[SUPPLIED MATERIAL]
- - -

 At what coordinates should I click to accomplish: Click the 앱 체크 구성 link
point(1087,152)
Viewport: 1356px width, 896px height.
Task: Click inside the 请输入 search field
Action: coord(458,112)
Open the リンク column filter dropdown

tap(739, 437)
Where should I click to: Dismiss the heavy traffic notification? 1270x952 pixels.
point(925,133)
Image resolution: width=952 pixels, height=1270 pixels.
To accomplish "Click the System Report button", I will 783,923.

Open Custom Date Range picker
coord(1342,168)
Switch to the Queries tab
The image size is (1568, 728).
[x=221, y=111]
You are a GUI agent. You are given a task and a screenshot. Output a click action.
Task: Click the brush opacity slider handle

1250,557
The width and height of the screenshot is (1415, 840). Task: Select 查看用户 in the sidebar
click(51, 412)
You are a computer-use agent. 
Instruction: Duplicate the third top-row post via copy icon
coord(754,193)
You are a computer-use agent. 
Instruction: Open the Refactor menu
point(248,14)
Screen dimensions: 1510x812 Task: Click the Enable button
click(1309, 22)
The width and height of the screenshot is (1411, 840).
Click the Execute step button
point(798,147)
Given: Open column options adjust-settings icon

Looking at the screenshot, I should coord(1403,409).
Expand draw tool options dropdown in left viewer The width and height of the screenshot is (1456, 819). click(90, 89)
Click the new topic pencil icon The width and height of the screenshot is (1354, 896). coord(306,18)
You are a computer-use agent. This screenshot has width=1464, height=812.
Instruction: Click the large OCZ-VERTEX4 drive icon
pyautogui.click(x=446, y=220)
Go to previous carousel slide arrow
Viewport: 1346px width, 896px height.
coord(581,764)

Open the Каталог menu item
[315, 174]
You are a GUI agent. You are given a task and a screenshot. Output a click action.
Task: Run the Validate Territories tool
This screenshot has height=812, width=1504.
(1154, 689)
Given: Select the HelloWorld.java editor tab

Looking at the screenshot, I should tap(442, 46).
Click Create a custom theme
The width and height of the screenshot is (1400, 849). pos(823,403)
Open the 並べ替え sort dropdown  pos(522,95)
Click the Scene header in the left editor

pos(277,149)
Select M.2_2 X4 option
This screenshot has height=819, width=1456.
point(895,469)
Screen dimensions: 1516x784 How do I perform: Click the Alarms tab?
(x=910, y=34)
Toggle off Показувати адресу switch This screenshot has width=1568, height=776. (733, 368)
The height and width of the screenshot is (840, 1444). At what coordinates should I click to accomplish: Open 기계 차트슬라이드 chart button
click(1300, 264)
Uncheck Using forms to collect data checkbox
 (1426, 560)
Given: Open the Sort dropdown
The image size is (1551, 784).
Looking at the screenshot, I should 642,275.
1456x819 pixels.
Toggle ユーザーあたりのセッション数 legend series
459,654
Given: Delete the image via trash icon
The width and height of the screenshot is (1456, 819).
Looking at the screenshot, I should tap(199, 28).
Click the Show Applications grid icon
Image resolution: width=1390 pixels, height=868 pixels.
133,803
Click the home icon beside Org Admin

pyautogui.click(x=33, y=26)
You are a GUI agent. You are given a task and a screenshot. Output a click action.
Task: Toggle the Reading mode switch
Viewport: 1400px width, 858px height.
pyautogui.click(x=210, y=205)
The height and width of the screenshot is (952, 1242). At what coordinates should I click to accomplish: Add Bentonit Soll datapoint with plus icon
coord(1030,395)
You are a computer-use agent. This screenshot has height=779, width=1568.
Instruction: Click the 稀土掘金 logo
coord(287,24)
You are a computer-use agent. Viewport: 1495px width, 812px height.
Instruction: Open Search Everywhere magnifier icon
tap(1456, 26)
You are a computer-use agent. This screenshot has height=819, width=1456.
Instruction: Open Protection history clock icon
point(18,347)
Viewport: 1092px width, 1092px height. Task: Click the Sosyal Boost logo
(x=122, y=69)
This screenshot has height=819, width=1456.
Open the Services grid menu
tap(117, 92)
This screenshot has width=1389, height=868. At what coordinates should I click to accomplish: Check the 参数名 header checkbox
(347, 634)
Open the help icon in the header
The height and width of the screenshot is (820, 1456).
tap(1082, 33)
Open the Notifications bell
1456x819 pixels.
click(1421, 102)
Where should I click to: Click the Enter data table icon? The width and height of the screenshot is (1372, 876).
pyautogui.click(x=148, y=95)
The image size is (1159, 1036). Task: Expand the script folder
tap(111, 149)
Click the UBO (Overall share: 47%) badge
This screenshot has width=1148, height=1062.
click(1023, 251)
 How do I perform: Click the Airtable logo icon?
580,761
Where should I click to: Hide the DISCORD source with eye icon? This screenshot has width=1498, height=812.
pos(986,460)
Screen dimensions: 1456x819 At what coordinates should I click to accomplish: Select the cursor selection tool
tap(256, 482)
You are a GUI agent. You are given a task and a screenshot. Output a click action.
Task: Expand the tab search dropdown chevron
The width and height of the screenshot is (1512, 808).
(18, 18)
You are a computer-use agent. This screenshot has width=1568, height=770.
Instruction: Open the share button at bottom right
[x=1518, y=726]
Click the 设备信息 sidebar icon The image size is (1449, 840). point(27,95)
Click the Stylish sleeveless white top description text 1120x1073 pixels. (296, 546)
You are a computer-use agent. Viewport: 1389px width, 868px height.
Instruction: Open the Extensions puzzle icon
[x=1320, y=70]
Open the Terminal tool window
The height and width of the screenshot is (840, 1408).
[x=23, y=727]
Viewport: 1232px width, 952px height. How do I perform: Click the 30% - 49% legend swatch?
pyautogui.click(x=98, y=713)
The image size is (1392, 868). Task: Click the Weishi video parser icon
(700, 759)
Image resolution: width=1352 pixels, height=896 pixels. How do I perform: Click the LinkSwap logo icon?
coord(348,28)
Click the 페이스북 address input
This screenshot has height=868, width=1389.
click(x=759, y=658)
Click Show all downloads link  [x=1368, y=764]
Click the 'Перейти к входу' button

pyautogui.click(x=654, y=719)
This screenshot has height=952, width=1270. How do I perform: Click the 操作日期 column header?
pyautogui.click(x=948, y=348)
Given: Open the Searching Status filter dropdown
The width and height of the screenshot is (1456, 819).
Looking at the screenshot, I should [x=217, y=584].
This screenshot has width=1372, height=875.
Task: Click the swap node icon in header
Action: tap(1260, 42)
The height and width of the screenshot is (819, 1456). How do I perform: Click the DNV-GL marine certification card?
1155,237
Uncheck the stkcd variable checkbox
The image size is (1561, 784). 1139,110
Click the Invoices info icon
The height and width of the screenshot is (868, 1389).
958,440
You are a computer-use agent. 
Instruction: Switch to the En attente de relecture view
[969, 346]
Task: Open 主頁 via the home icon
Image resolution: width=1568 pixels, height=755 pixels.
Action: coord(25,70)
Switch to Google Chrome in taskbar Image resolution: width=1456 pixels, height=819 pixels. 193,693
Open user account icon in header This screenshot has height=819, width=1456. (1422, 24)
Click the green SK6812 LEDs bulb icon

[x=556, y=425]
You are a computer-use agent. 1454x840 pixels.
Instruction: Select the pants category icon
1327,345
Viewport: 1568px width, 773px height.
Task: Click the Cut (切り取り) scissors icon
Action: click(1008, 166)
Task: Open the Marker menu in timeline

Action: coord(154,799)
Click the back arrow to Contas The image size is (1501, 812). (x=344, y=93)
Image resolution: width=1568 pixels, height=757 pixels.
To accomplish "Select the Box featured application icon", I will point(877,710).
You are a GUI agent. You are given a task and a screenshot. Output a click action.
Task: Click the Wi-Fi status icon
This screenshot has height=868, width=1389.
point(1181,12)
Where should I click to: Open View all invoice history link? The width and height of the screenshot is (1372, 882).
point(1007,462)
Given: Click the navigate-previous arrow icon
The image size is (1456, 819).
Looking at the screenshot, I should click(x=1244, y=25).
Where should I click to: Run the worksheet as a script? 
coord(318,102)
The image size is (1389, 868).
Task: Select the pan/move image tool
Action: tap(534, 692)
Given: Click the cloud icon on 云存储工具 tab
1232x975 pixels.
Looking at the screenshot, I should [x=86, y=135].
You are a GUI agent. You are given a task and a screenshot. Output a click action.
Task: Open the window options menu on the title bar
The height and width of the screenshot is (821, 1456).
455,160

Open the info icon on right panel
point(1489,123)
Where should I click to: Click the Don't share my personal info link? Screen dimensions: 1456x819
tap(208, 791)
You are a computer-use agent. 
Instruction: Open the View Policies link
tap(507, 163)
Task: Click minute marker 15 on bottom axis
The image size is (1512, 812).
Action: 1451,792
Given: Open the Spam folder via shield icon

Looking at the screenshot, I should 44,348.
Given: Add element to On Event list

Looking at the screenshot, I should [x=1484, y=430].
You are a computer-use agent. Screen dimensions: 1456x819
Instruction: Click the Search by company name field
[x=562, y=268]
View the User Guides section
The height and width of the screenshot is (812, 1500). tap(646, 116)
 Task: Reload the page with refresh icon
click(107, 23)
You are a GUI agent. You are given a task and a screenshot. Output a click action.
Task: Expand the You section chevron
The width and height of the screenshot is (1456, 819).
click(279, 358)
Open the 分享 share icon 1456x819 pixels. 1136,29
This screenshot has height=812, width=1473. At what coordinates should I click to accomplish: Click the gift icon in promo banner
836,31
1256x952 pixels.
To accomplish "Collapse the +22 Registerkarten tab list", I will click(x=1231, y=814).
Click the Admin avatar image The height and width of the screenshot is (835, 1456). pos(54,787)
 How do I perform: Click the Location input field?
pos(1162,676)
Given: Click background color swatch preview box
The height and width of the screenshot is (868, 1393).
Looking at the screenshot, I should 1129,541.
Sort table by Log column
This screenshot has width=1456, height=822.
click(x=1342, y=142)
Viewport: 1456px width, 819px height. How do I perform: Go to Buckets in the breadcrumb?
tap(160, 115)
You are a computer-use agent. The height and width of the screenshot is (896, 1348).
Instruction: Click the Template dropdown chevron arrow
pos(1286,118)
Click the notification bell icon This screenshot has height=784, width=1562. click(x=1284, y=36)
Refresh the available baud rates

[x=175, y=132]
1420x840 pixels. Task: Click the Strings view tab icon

- - -

Lines of the material above that contain the string "window" must be counted; respond with the total alone.

2